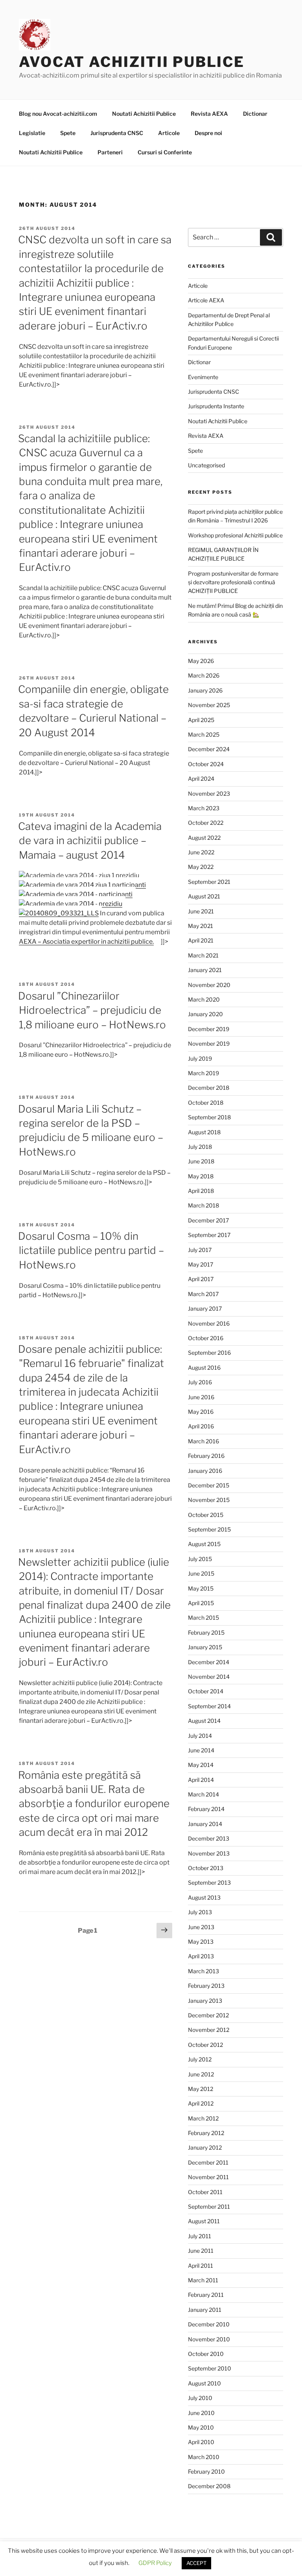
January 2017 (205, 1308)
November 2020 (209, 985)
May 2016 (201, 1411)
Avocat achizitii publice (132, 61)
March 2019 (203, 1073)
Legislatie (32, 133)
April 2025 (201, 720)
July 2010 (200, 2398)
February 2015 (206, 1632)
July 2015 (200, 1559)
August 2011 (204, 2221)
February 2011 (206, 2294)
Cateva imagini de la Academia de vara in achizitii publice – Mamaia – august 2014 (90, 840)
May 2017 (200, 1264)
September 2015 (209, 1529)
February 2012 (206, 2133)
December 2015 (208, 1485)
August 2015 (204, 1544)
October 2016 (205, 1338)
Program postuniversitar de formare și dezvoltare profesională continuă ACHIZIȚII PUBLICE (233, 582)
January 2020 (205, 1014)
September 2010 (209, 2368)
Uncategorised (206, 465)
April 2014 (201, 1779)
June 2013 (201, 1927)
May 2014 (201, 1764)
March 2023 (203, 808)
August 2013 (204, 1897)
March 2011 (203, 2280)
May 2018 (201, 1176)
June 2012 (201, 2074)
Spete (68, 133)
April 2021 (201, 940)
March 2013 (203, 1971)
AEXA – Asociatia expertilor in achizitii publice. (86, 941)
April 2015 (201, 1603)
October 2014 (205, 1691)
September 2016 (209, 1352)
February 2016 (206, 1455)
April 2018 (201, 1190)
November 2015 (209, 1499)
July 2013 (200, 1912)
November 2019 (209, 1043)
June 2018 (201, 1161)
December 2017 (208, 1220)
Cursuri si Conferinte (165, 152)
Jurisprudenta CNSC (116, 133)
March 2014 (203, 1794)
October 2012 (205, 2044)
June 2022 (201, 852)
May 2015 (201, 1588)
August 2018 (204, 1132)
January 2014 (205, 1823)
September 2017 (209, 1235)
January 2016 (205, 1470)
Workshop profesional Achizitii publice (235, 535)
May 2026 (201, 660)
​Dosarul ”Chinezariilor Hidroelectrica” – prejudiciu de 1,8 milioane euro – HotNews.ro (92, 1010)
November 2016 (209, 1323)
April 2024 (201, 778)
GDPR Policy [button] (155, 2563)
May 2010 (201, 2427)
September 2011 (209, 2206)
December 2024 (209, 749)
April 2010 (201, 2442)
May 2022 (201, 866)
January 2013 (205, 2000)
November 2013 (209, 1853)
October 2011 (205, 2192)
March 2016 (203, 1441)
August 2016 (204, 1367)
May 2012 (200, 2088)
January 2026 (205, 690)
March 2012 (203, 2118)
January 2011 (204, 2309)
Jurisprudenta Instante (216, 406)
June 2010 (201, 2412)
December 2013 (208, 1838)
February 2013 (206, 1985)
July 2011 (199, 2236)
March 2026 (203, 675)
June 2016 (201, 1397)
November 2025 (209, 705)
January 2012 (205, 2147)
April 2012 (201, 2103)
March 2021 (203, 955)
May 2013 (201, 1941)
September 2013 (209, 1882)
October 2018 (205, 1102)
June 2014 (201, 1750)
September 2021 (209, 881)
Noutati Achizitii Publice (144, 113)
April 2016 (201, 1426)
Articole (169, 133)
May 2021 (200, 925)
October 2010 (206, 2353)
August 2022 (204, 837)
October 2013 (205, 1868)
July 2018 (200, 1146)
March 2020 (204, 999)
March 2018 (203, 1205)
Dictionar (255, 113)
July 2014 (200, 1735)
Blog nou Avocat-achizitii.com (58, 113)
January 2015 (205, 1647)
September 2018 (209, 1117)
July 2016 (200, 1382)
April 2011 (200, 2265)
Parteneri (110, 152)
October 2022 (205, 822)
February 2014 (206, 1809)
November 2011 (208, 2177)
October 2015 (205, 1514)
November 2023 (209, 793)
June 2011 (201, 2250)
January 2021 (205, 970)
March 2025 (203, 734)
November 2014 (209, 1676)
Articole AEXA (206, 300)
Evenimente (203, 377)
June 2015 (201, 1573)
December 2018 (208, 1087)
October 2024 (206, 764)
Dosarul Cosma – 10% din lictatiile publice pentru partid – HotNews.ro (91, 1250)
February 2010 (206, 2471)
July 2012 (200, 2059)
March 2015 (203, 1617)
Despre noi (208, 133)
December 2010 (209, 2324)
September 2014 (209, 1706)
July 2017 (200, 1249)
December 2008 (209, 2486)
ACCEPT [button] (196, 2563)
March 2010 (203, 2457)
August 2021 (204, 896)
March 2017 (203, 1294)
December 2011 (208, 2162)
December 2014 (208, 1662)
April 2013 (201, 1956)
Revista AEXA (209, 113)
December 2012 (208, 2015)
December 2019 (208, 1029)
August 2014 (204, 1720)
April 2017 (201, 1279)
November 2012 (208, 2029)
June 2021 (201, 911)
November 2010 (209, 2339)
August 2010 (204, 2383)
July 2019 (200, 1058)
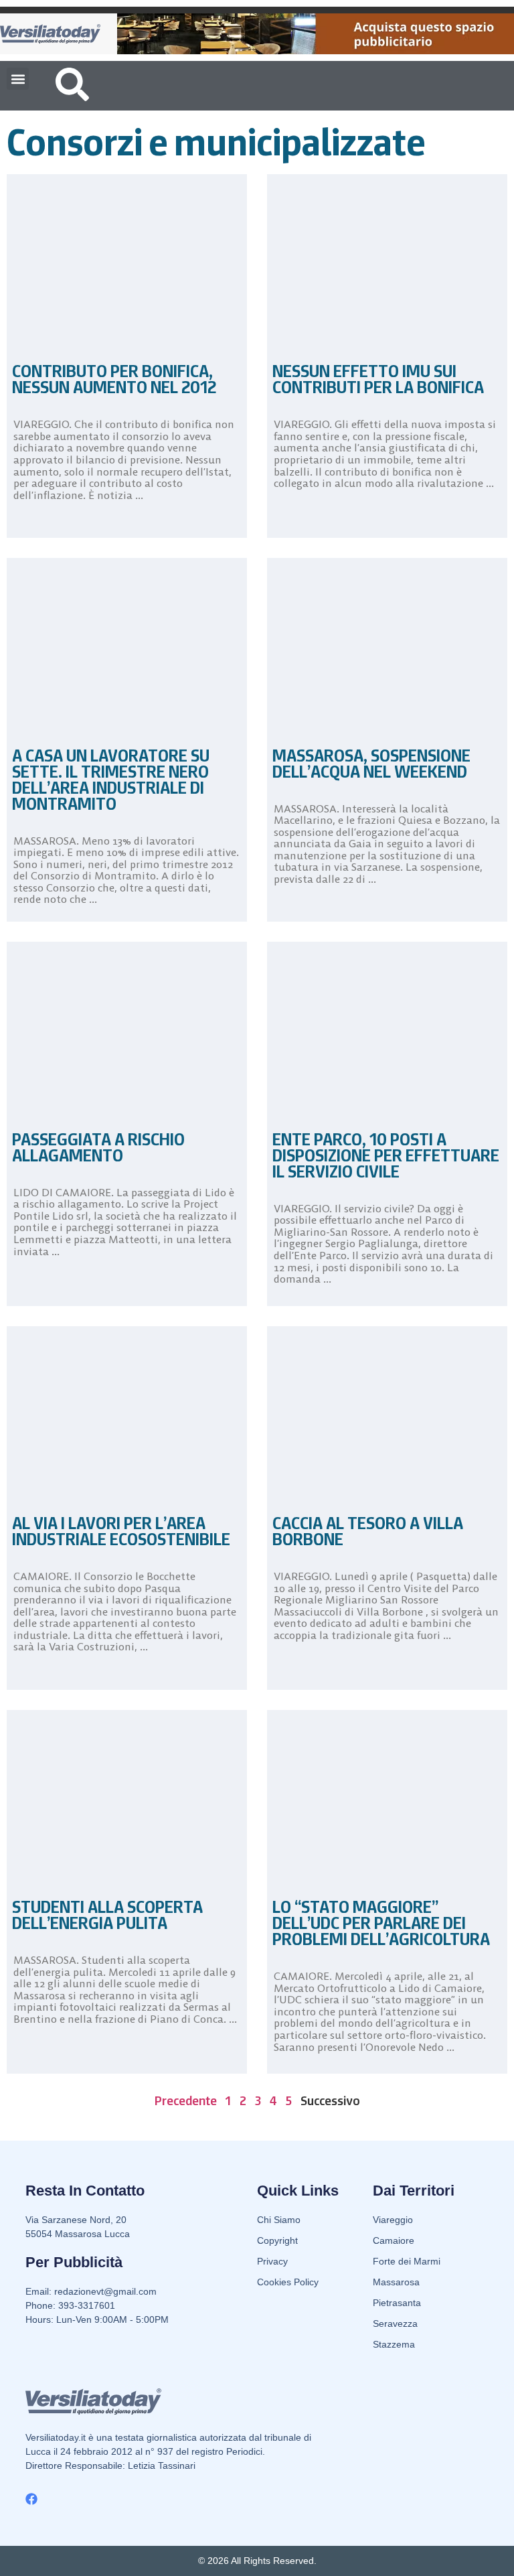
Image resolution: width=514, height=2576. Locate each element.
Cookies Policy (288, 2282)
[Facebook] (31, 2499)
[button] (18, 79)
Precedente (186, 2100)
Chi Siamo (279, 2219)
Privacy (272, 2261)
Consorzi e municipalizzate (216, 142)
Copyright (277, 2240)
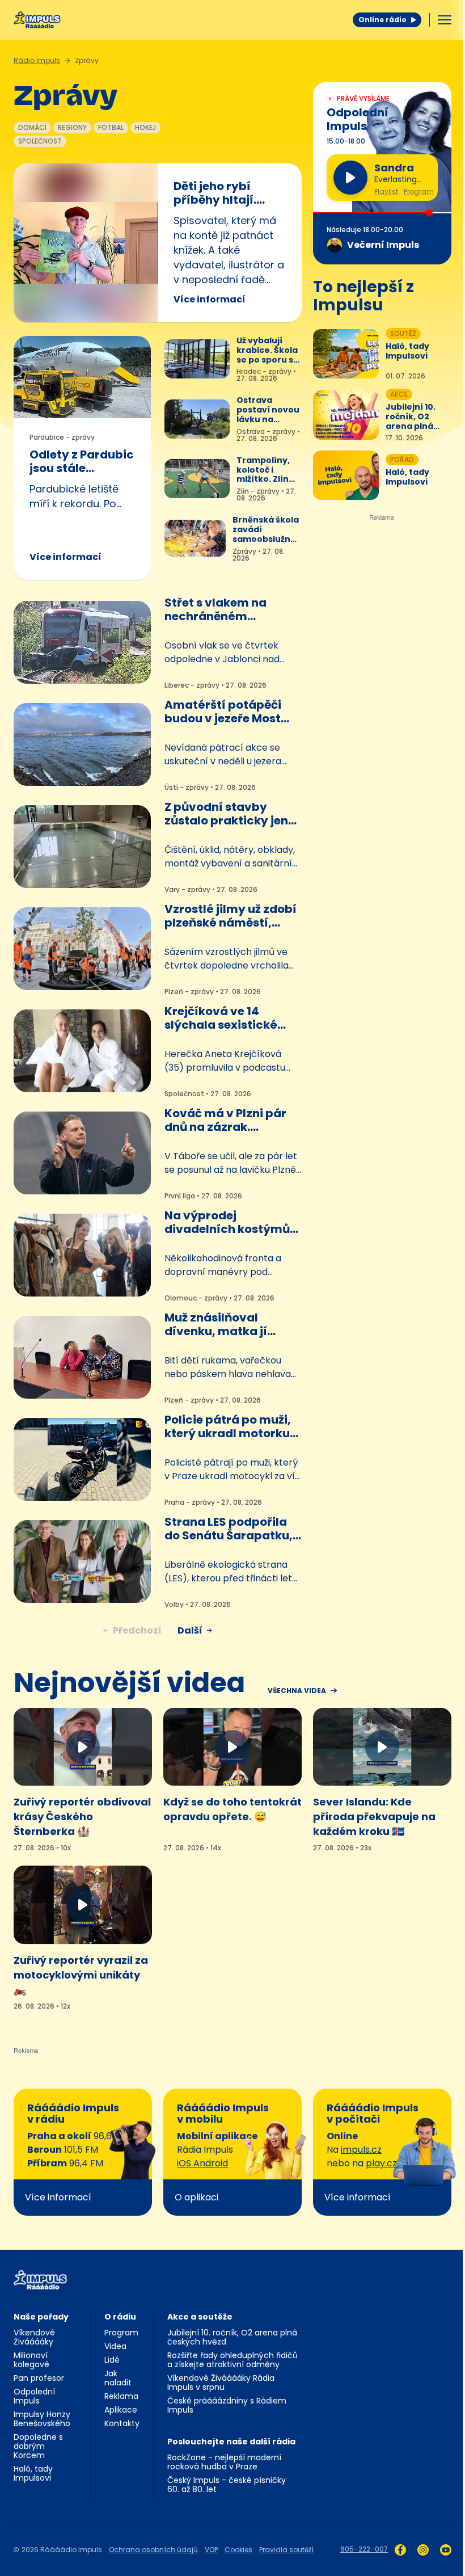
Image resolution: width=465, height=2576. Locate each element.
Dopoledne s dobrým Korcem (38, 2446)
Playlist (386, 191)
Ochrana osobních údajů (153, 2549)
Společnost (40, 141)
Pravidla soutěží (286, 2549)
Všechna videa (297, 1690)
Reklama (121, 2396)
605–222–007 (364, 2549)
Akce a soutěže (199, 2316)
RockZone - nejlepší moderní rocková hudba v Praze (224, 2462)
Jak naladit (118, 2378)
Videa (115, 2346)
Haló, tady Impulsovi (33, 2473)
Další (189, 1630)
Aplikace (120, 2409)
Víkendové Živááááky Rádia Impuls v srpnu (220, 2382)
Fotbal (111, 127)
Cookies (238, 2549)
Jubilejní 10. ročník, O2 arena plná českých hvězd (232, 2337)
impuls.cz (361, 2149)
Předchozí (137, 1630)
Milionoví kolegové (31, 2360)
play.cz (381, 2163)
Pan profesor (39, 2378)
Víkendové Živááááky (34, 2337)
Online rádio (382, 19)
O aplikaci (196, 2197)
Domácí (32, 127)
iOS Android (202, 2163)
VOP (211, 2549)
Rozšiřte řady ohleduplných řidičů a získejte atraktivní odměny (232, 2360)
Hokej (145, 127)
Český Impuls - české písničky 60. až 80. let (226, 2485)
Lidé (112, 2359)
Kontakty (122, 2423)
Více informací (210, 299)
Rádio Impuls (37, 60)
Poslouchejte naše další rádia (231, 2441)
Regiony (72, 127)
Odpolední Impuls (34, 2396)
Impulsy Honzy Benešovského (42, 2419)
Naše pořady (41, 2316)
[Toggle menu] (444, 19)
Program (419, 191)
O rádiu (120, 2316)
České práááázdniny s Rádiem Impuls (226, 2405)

────────────────────

### How to complete this task:
Please write out all the entries above exactly, but leave out the pictures.

### Written response:
January 2017 (205, 1308)
November 2020 (209, 985)
May 2016 (201, 1411)
Avocat achizitii publice (132, 61)
March 2019 (203, 1073)
Legislatie (32, 133)
April 2025 (201, 720)
July 2010 (200, 2398)
February 2015 (206, 1632)
July 2015 (200, 1559)
August 2011 (204, 2221)
February 2011 (206, 2294)
Cateva imagini de la Academia de vara in achizitii publice – Mamaia – august 2014 (90, 840)
May 2017 (200, 1264)
September 2015 (209, 1529)
February 2012 (206, 2133)
December 2015 (208, 1485)
August 2015 (204, 1544)
October 2016 (205, 1338)
Program postuniversitar de formare și dezvoltare profesională continuă ACHIZIȚII PUBLICE (233, 582)
January 2020 (205, 1014)
September 2010 (209, 2368)
Uncategorised (206, 465)
April 2014 (201, 1779)
June 2013 (201, 1927)
May 2014 (201, 1764)
March 2023 (203, 808)
August 2013 (204, 1897)
March 2011 (203, 2280)
May 2018 (201, 1176)
June 2012 (201, 2074)
Spete (68, 133)
April 2021 (201, 940)
March 2013 (203, 1971)
AEXA – Asociatia expertilor in achizitii publice. (86, 941)
April 2015 (201, 1603)
October 2014 (205, 1691)
September 2016 (209, 1352)
February 2016 (206, 1455)
April 2018 (201, 1190)
November 2015 (209, 1499)
July 2013 (200, 1912)
November 2019 (209, 1043)
June 2018 (201, 1161)
December 2017 (208, 1220)
Cursuri si Conferinte (165, 152)
Jurisprudenta CNSC (116, 133)
March 2014 (203, 1794)
October 2012 (205, 2044)
June 2022 (201, 852)
May 2015 (201, 1588)
August 2018 (204, 1132)
January 2014 (205, 1823)
September 2017 (209, 1235)
January 2016 (205, 1470)
Workshop profesional Achizitii publice (235, 535)
May 2026 (201, 660)
​Dosarul ”Chinezariilor Hidroelectrica” – prejudiciu de 1,8 milioane euro – HotNews.ro (92, 1010)
November 2016 (209, 1323)
April 2024 (201, 778)
GDPR Policy [button] (155, 2563)
May 2010 (201, 2427)
September 2011 (209, 2206)
December 2024 (209, 749)
April 2010 (201, 2442)
May 2022 (201, 866)
January 2013 (205, 2000)
November 2013 (209, 1853)
October 2011 (205, 2192)
March 2016 (203, 1441)
August 2016 (204, 1367)
May 2012 (200, 2088)
January 2026 (205, 690)
March 2012 (203, 2118)
January 2011 (204, 2309)
Jurisprudenta Instante (216, 406)
June 2010 (201, 2412)
December 2013 (208, 1838)
February 2013 (206, 1985)
July 2011 (199, 2236)
March 2026 (203, 675)
June 2016 (201, 1397)
November 2025 (209, 705)
January 2012 (205, 2147)
April 2012 (201, 2103)
March 2021 (203, 955)
May 2013 (201, 1941)
September 2013 (209, 1882)
October 2018 (205, 1102)
June 2014 (201, 1750)
September 2021 (209, 881)
Noutati Achizitii Publice (144, 113)
April 2016 (201, 1426)
Articole (169, 133)
May 2021 (200, 925)
October 2010 (206, 2353)
August 2022 (204, 837)
October 2013 (205, 1868)
July 2018 (200, 1146)
March 2020 (204, 999)
March 2018 (203, 1205)
Dictionar (255, 113)
July 2014 (200, 1735)
Blog nou Avocat-achizitii.com (58, 113)
January 2015 (205, 1647)
September 2018 (209, 1117)
July 2016 (200, 1382)
April 2011 (200, 2265)
Parteneri (110, 152)
October 2022 (205, 822)
February 2014 (206, 1809)
November 2011 (208, 2177)
October 2015 (205, 1514)
November 2023 (209, 793)
June 2011 (201, 2250)
January 2021 (205, 970)
March 2025 (203, 734)
November 2014 (209, 1676)
Articole AEXA (206, 300)
Evenimente (203, 377)
June 2015 (201, 1573)
December 2018 (208, 1087)
October 2024 (206, 764)
Dosarul Cosma – 10% din lictatiile publice pentru partid – HotNews.ro (91, 1250)
February 2010 (206, 2471)
July 2012 (200, 2059)
March 2015 (203, 1617)
Despre noi (208, 133)
December 2010 (209, 2324)
September 2014 (209, 1706)
July 2017 (200, 1249)
December 2008 (209, 2486)
ACCEPT [button] (196, 2563)
March 2010 (203, 2457)
August 2021 (204, 896)
March 2017 (203, 1294)
December 2011 (208, 2162)
December 2014 (208, 1662)
April 2013 (201, 1956)
Revista AEXA (209, 113)
December 2012 (208, 2015)
December 2019 (208, 1029)
August 2014 (204, 1720)
April 2017 (201, 1279)
November 2012 (208, 2029)
June 2021 (201, 911)
November 2010 (209, 2339)
August 2010 (204, 2383)
July 2019 (200, 1058)
Image resolution: width=514, height=2576. Locate each element.
Cookies Policy (288, 2282)
[Facebook] (31, 2499)
[button] (18, 79)
Precedente (186, 2100)
Chi Siamo (279, 2219)
Privacy (272, 2261)
Consorzi e municipalizzate (216, 142)
Copyright (277, 2240)
Image resolution: width=465, height=2576. Locate each element.
Dopoledne s dobrým Korcem (38, 2446)
Playlist (386, 191)
Ochrana osobních údajů (153, 2549)
Společnost (40, 141)
Pravidla soutěží (286, 2549)
Všechna videa (297, 1690)
Reklama (121, 2396)
605–222–007 (364, 2549)
Akce a soutěže (199, 2316)
RockZone - nejlepší moderní rocková hudba v Praze (224, 2462)
Jak naladit (118, 2378)
Videa (115, 2346)
Haló, tady Impulsovi (33, 2473)
Další (189, 1630)
Aplikace (120, 2409)
Víkendové Živááááky Rádia Impuls v srpnu (220, 2382)
Fotbal (111, 127)
Cookies (238, 2549)
Jubilejní 10. ročník, O2 arena plná českých hvězd (232, 2337)
impuls.cz (361, 2149)
Předchozí (137, 1630)
Milionoví kolegové (31, 2360)
play.cz (381, 2163)
Pan profesor (39, 2378)
Víkendové Živááááky (34, 2337)
Online rádio (382, 19)
O aplikaci (196, 2197)
Domácí (32, 127)
iOS Android (202, 2163)
VOP (211, 2549)
Rozšiřte řady ohleduplných řidičů a získejte atraktivní odměny (232, 2360)
Hokej (145, 127)
Český Impuls - české písničky 60. až 80. let (226, 2485)
Lidé (112, 2359)
Kontakty (122, 2423)
Více informací (210, 299)
Rádio Impuls (37, 60)
Poslouchejte naše další rádia (231, 2441)
Regiony (72, 127)
Odpolední Impuls (34, 2396)
Impulsy Honzy Benešovského (42, 2419)
Naše pořady (41, 2316)
[Toggle menu] (444, 19)
Program (419, 191)
O rádiu (120, 2316)
České práááázdniny s Rádiem Impuls (226, 2405)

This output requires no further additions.